Hi everyone, I am confused with my DEseq2 result and PCA plot. I have two RNAseq samples(each sample has three biological replicates) that are very close to each other on the PCA plot. However, there is still a lot of differentially expressed genes(padj <0.05) between these two samples. I was thinking these two RNAseq samples should be very similar, because they are close to each other on the PCA plot, how can I still get a lot of differentially expressed genes between these two?
Is this normal? If so, can anyone give me some explanation ? Thanks in advance.
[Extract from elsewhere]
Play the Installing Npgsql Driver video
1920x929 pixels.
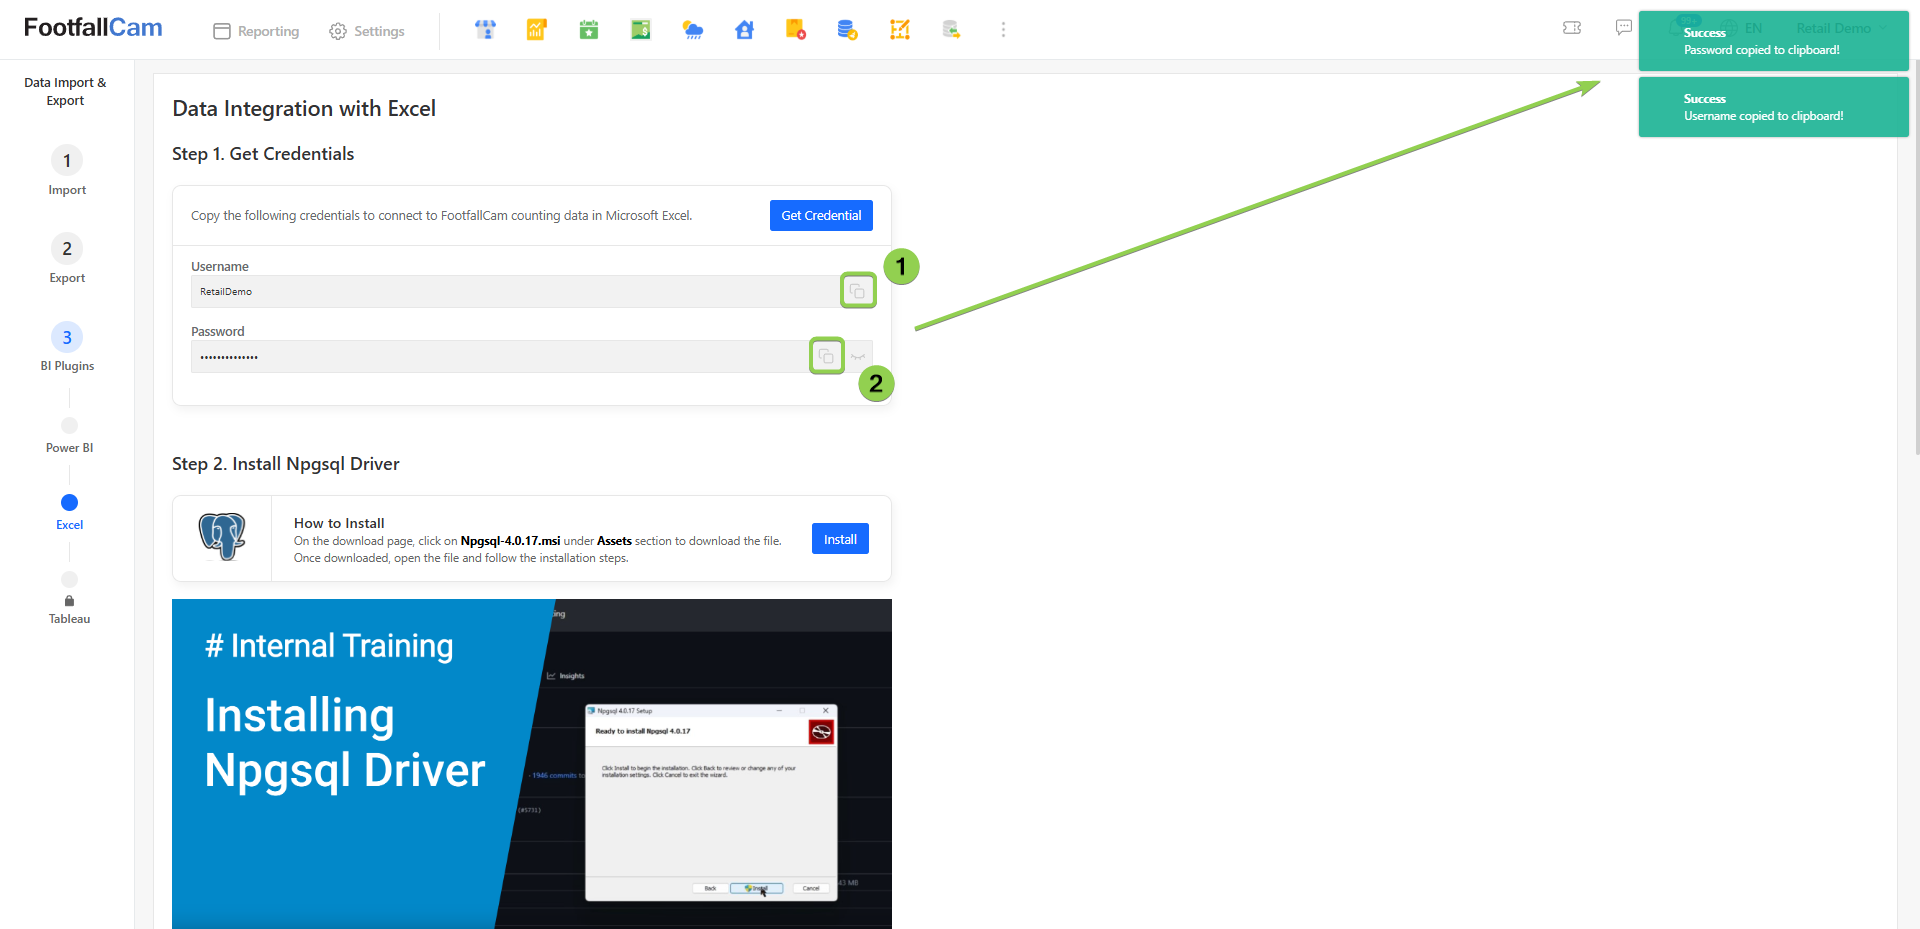pyautogui.click(x=531, y=765)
You need to provide more information to get some useful advice:
- your column data: as.data.frame(colData(dds))
- your design
- the code you used
- the output of sessionInfo()
- a picture of the PCA plot*
*see "How do I put images into my posts?": https://support.bioconductor.org/info/faq/
Thanks Michael.
Following are more information about my analysis:
as.data.frame(colData(ddsTC))
genotype sizeFactor
rep1_A_16 A 0.5108994
rep2_A_16 A 1.8407776
rep3_A_16 A 0.8506794
rep1_B_16 B 1.0531460
rep2_B_16 B 0.4112253
rep3_B_16 B 1.0702545
rep2_C_16 C 1.2199964
rep3_C_16 C 1.2810071
rep1_D_16 D 1.0954071
rep2_D_16 D 1.1814218
rep3_D_16 D 1.4053602
LRTDesign = data.frame(row.names = colnames(R_data ),genotype = c( "A", "A", "A", "B", "B", "B", "C", "C", "D", "D", "D"))
R_data_matrix <- data.matrix(R_data)
head(R_data_matrix)
ddsTC <- DESeqDataSetFromMatrix(countData = R_data_matrix, colData= LRTDesign, design = ~ genotype)
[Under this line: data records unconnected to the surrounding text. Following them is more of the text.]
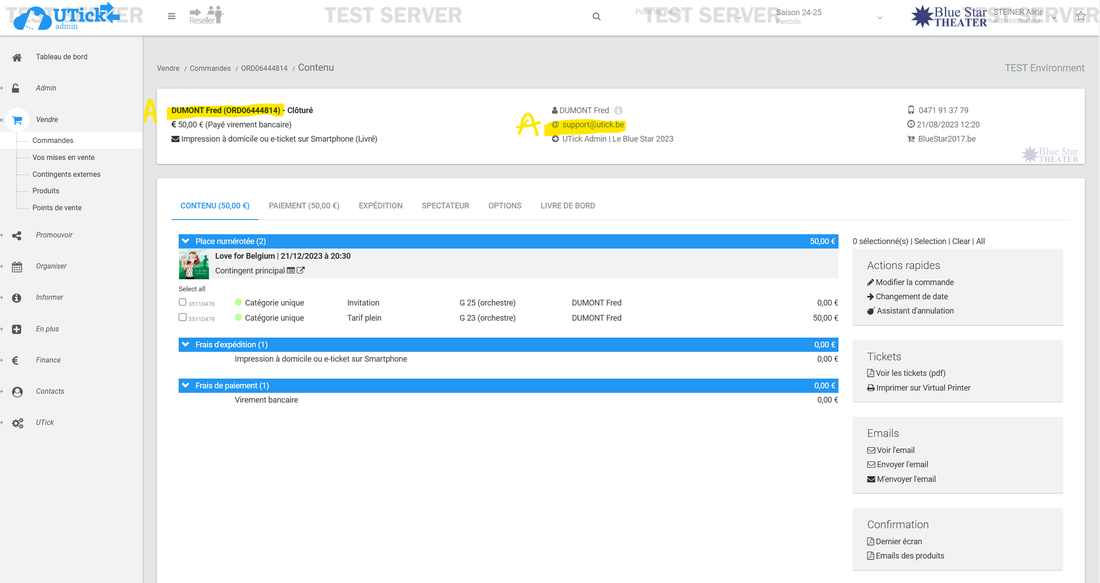Check the box for ticket 35110478

pos(182,302)

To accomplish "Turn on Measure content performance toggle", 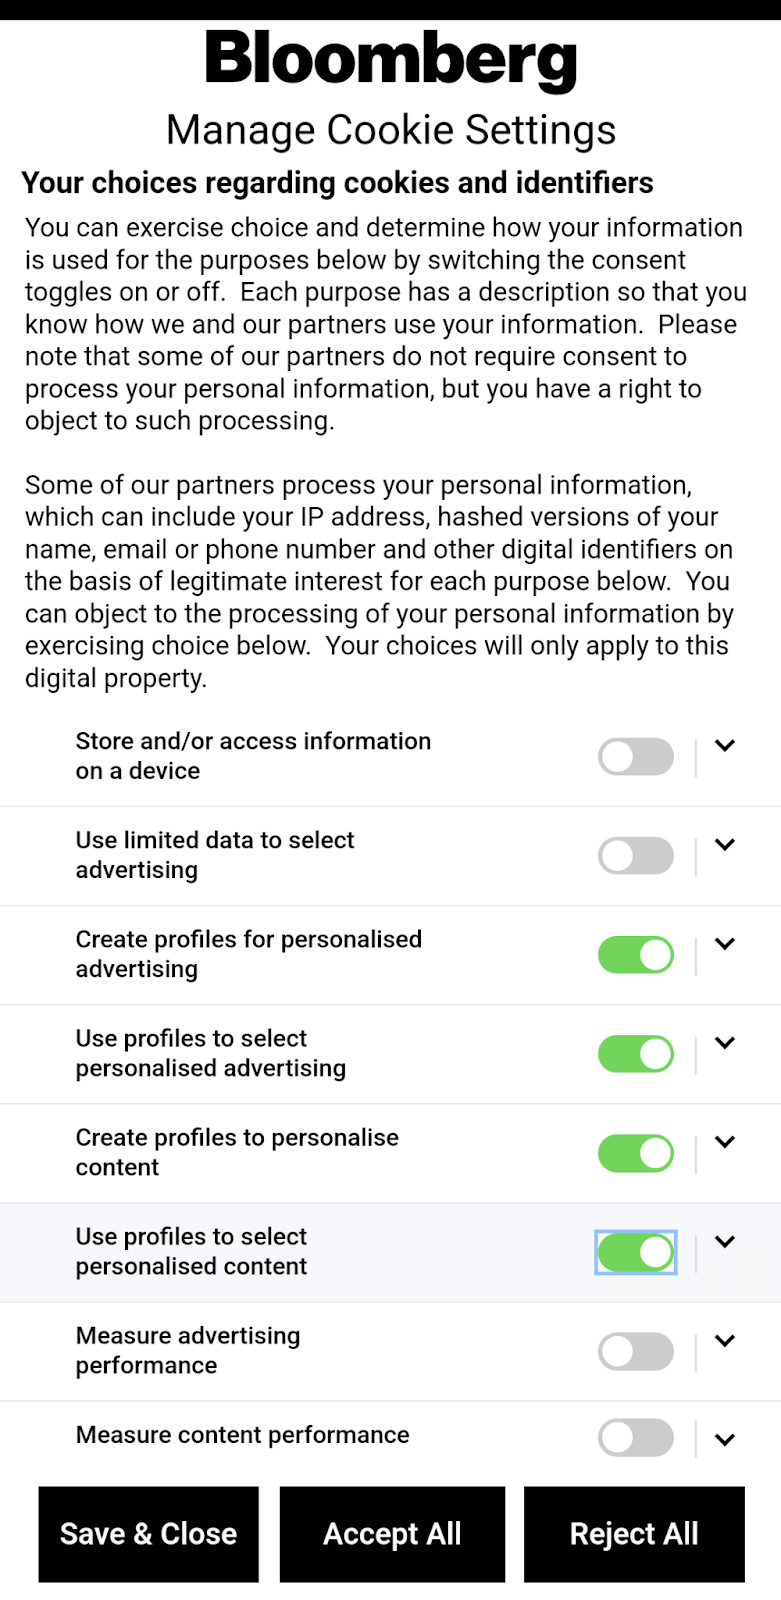I will (636, 1439).
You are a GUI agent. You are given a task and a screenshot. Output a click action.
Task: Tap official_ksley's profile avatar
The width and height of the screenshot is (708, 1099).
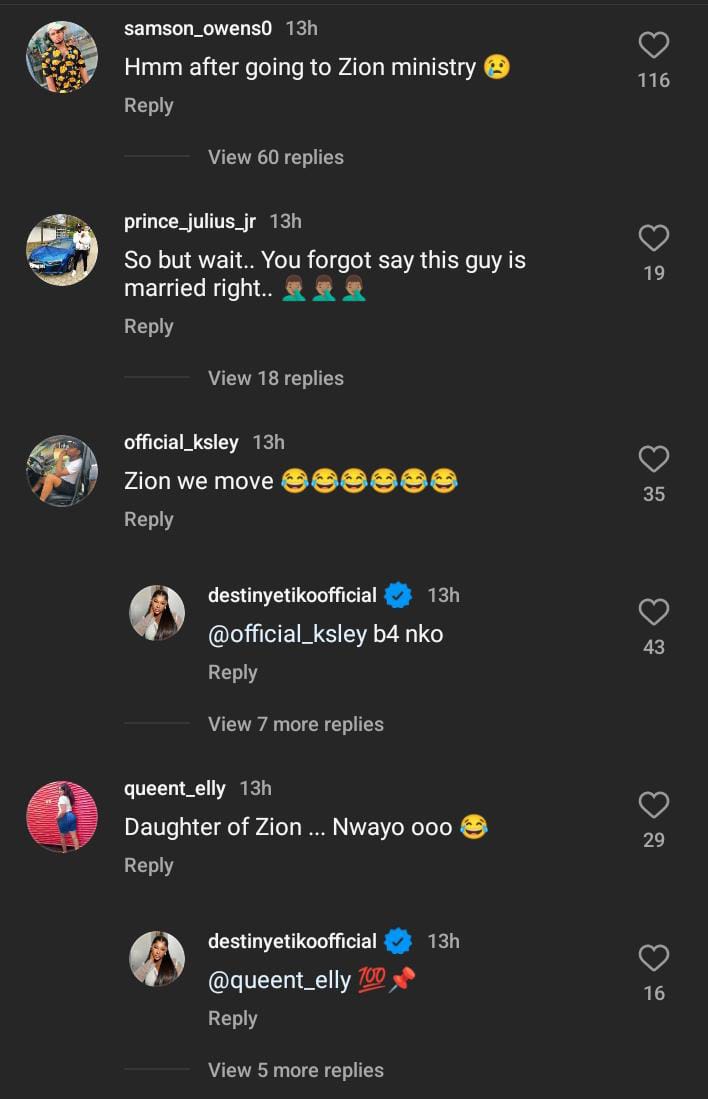click(x=62, y=471)
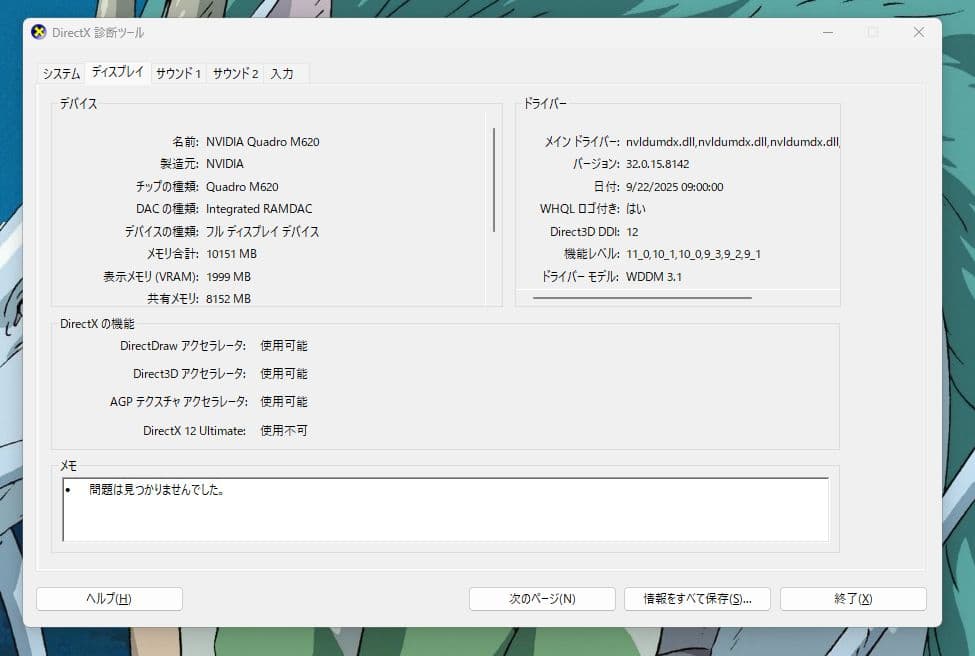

ddsTC <- DESeq(ddsTC, test="LRT", reduced = ~ 1)
resultsNames(ddsTC)
D_vs_A_16<-results(ddsTC, name = "genotype_D_vs_A", test = "Wald")
> sessionInfo()
R version 3.2.0 (2015-04-16)
Platform: x86_64-w64-mingw32/x64 (64-bit)
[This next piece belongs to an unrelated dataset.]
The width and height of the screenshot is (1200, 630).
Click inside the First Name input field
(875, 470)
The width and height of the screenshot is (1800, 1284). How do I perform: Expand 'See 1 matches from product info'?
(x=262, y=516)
Running under: Windows 8 x64 (build 9200)
locale:
[1] LC_COLLATE=English_United States.1252
[2] LC_CTYPE=English_United States.1252
[3] LC_MONETARY=English_United States.1252
[4] LC_NUMERIC=C
[5] LC_TIME=English_United States.1252
attached base packages:
[1] parallel stats4 stats graphics grDevices utils datasets
[8] methods base
other attached packages:
[1] ggplot2_1.0.1 DESeq2_1.8.1
[3] RcppArmadillo_0.5.200.1.0 Rcpp_0.11.6
[5] GenomicRanges_1.20.5 GenomeInfoDb_1.4.1
[7] IRanges_2.2.4 S4Vectors_0.6.0
[9] BiocGenerics_0.14.0
loaded via a namespace (and not attached):
[1] RColorBrewer_1.1-2 futile.logger_1.4.1 plyr_1.8.3
[4] XVector_0.8.0 futile.options_1.0.0 tools_3.2.0
[7] rpart_4.1-9 digest_0.6.8 RSQLite_1.0.0
[10] annotate_1.46.0 gtable_0.1.2 lattice_0.20-31
[13] DBI_0.3.1 proto_0.3-10 gridExtra_0.9.1
[16] genefilter_1.50.0 stringr_1.0.0 cluster_2.0.1
[19] locfit_1.5-9.1 nnet_7.3-9 grid_3.2.0
[22] Biobase_2.28.0 AnnotationDbi_1.30.1 XML_3.98-1.2
[25] survival_2.38-1 BiocParallel_1.2.4 foreign_0.8-63
[28] latticeExtra_0.6-26 Formula_1.2-1 geneplotter_1.46.0
[31] reshape2_1.4.1 lambda.r_1.1.7 magrittr_1.5
[34] scales_0.2.5 Hmisc_3.16-0 MASS_7.3-40
[37] splines_3.2.0 xtable_1.7-4 colorspace_1.2-6
[40] stringi_0.4-1 acepack_1.3-3.3 munsell_0.4.2
I don't understand why there are more differentially expressed genes between genotype A and D than between genotype A and C, although A and D are more close in PCA plot. Thanks a lot.
A minor clarification in terminology: generally a sample refers to a single replicate, not a group of replicates. Anyway, if you could show us the PCA plot somehow, it would be much easier to see what you're trying to describe.
Thanks for your reply.
I do try to show the PCA plot, however, I don't know how to insert an image here.
What I am trying to describe is that I have done differentially expressed genes anlysis (DEseq2) with two data points A and B, both of which have three biological replicates. I got a lot of differentially expressed genes. However, on the PCA plot, data points A and B are very close to each other. I was thinking the gene expression in data points A and B should be very similar, since they are close in the PCA plot. Why I still got a lot of differentially expressed genes?
Thanks.